Our key findings across all the areas we inspected were as follows:
- There was no effective system in place for reporting, recording, investigating, responding and learning from significant events.
- There was an insufficient system in place to receive or respond to Medicine and Health products Regulatory Agency (MHRA) alerts.
- The practice did not have defined and embedded systems, processes and practices in place to keep patients safe and safeguarded from abuse.
- Risks to patients were not assessed and well managed. We found the infection prevention control audit was incomplete.
- Prescribing practices were unsafe and patients receiving high risk medicines had not been appropriately reviewed.
- Medicines were not being stored appropriately and cold chain procedure followed.
- Patient group directives had not been appropriately authorised for the administration of immunisations to pregnant women.
- Not all clinical staff had undertaken appropriate emergency life support training.

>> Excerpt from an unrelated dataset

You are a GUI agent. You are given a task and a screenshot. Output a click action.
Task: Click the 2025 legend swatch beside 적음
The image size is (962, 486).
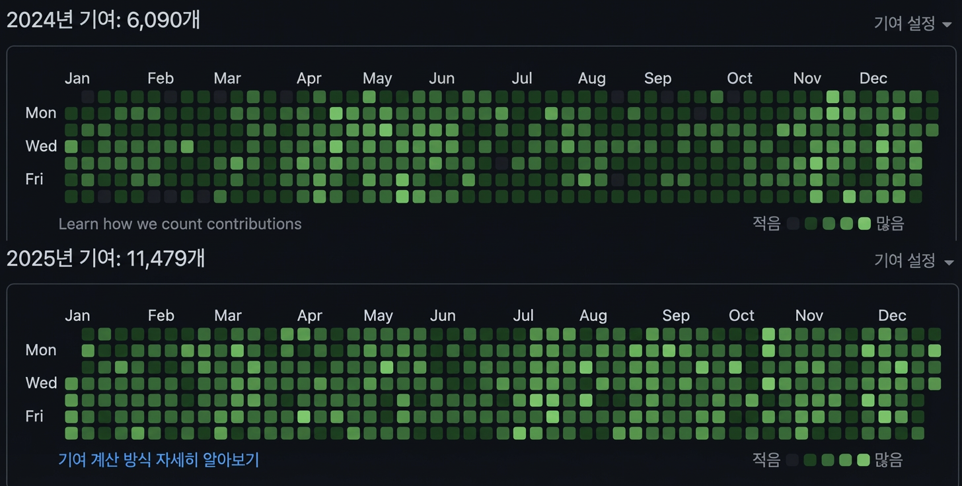pos(792,460)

- The practice did not hold appropriate emergency medicines for patients allergic to penicillin and who may experience a diabetic hypoglycaemia episode.
- We found patients were inappropriately coded for conditions they did not have.
- The practice had no quality improvement processes in place to identify where they might improve.
- Care plans were not in place for all patients on their admission avoidance programme.
- Some referrals lacked relevant information and did not meet guidelines for referrals.
- Patients had not been appropriately identified, placed on risk registers and included in multidisciplinary discussions.
- Patients had not received appropriate medicine reviews.
- The practice was performing below averages in relation to most responses relating to involvement in decisions with the GPs.
- We found the practice performed infrequent home visits and did not schedule home visits to the most vulnerable such as those receiving end of life care.
- Patient satisfaction score were below the local and national average for the practice opening hours and easy of contacting the practice.
- The practice did not have an effective complaints procedure in place. It failed to advise patients of their right to advocacy services to support them making a complaint.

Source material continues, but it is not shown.